───── Data for this exercise ─────
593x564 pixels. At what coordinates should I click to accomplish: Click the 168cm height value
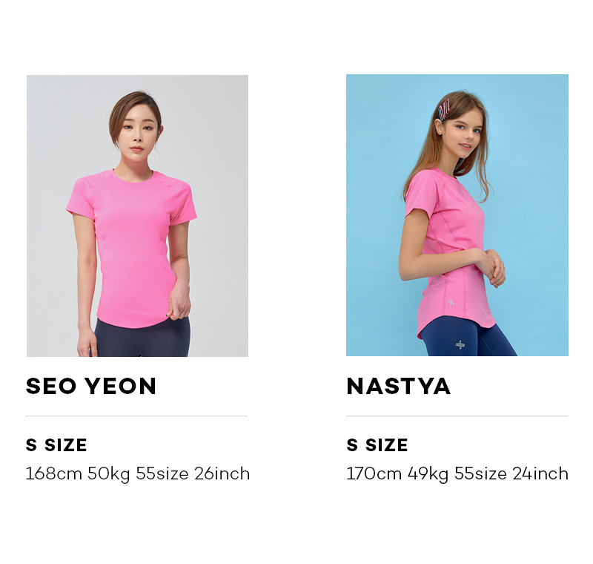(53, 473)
─────
───── Data for this exercise ─────
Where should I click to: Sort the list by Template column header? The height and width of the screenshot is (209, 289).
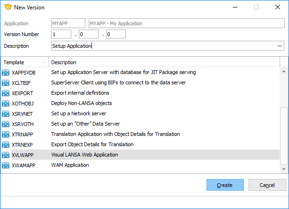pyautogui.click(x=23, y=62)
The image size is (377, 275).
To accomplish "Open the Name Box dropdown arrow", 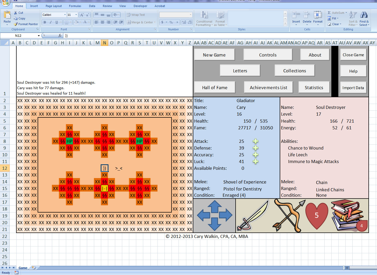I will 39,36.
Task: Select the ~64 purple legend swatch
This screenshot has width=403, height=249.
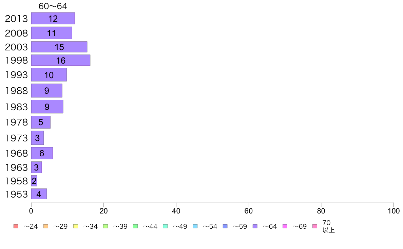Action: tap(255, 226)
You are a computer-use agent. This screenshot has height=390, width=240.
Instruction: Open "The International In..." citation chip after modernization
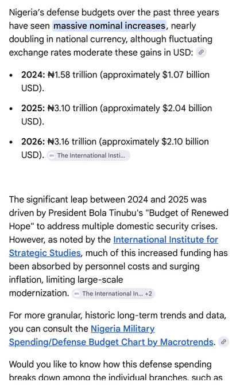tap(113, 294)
─────
───── Data for this exercise ─────
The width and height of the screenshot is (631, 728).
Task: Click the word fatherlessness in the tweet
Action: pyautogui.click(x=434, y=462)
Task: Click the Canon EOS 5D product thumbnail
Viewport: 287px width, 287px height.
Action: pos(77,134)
─────
Pictures excluded, transcribe the listing above exactly from the line with "Task: Select the ~64 purple legend swatch" through the line with "You are a computer-use", and no further.

Task: Select the ~64 purple legend swatch
This screenshot has width=403, height=249.
Action: tap(255, 226)
You are a computer-use agent. This screenshot has height=390, width=240.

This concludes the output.